There is less reporting about infection rates in Taliban base areas across the border in Pakistan, but it is hard to detect an effective reduction in their battlefield effectiveness. While it is not clear that the Taliban have specifically targeted areas because of coronavirus infection rates in the Afghan army and police, some provinces with high reported rates have seen intense fighting.

Compounding Harms and Declining International Support

The pandemic has made persistent problems in Afghanistan worse. The virus’s spread in Iran—one of the world’s first hotspots—has driven Afghan economic migrants back home. This year will easily see the largest ever return of Afghan migrants, fueling the disease’s spread in Afghanistan, reducing vitally needed foreign income, and placing further strains on local services.

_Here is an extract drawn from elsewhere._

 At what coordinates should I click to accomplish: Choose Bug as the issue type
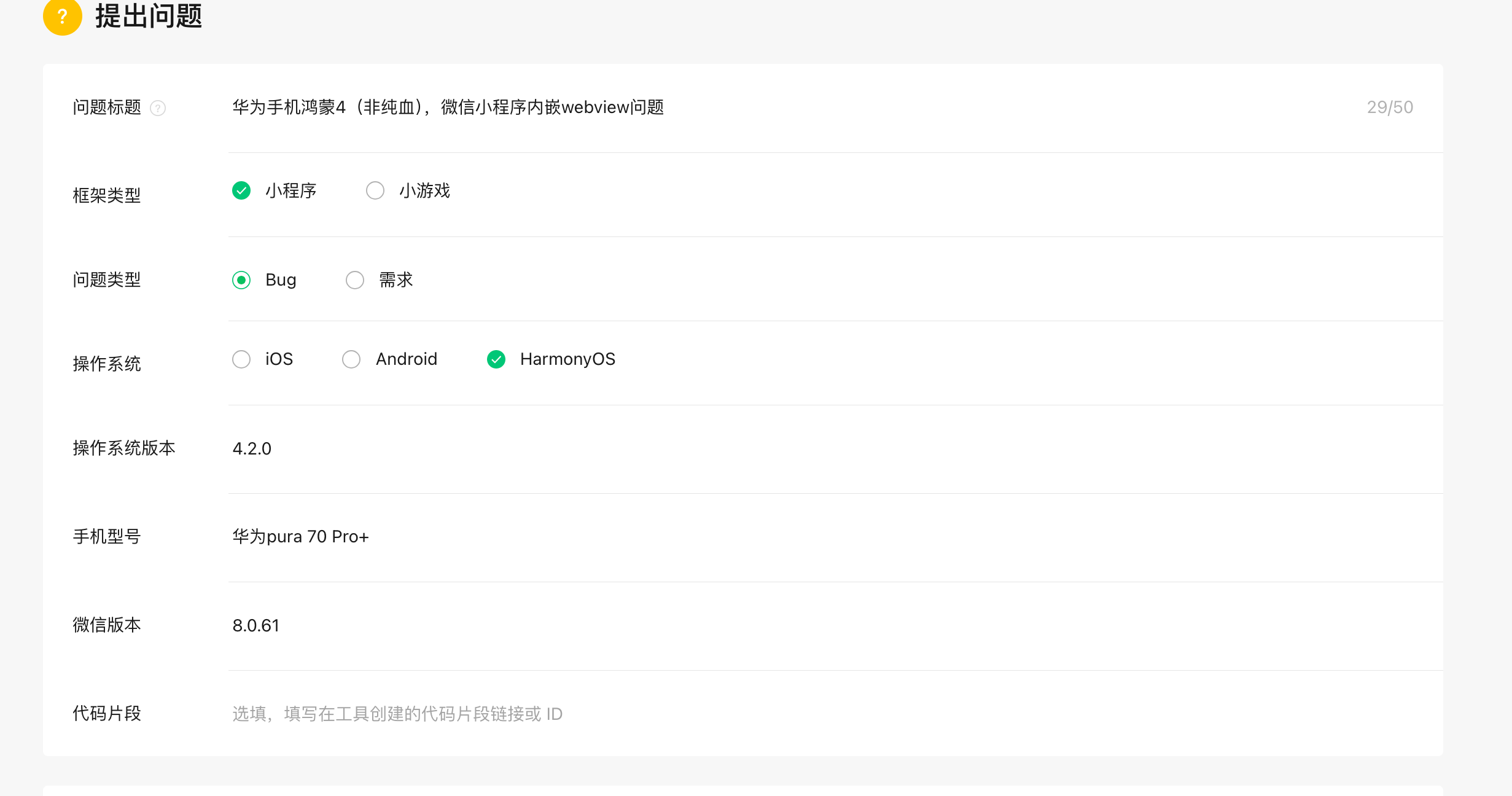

While Afghan public health officials have tried to repurpose some capabilities for coronavirus testing, contact tracing, and support, fear of the virus has closed or strained community health facilities. Polio vaccination drives have been suspended or ineffective, leading to a spike in child polio cases. Afghan authorities prudently closed schools in the spring, and while elementary schools reopened in September, they have again closed for an early winter break, with unclear plans for reopening.

The international community’s response to these challenges has been mixed. Afghanistan has been able to secure emergency support to address the pandemic and its macroeconomic effects, but long-term donor commitments are declining (while still generous). Donors torn between expressing support for Afghanistan’s government and addressing their frustrations at its shortcomings are increasingly erring on the side of aid conditions that are well intentioned but unlikely to be met.

As noted in April, Afghanistan’s long-term progress has been deeply tested by the combination of peace negotiations with the Taliban and pandemic shutdowns. When it is eventually safe from a public health perspective for Afghan citizens to return to schools and community health centers, will they be safe from Taliban attacks?


In April, large-scale negotiations between the Taliban’s and the Afghan government’s delegations seemed unworkable, given coronavirus-related travel restrictions. This pessimism proved unwarranted, as both in-person talks between the Taliban and Afghan government teams in Doha and even repeated travel between Kabul and Doha for in-person consultations between government negotiators and senior leaders have been possible, apparently without leading to coronavirus outbreaks. Improved testing has certainly been part of the solution, as has the generosity and flexibility of the talks’ Qatari hosts. Notably, countries other than Qatar reportedly remained willing to serve as hosts for the Afghan talks, at least suggesting that there may be logistically feasible options for talks on other conflicts.

That hopeful development, however, has not yet allowed substantial progress toward consolidating a peace process, reducing violence, or even facilitating a coordinated public health response to the pandemic. The antagonists’ divergent perceptions of the military situation and future U.S. decisions about a withdrawal and the peace process have so far been more powerful than the opportunity afforded by the talks.


The coronavirus pandemic has both exposed and worsened preexisting governance weaknesses in Afghanistan. Coinciding with a dramatic U.S. drawdown and negotiations that seem to legitimize the Taliban as a political actor in the country, the virus is putting stress on both the military situation and the social progress Afghanistan has made over the past two decades.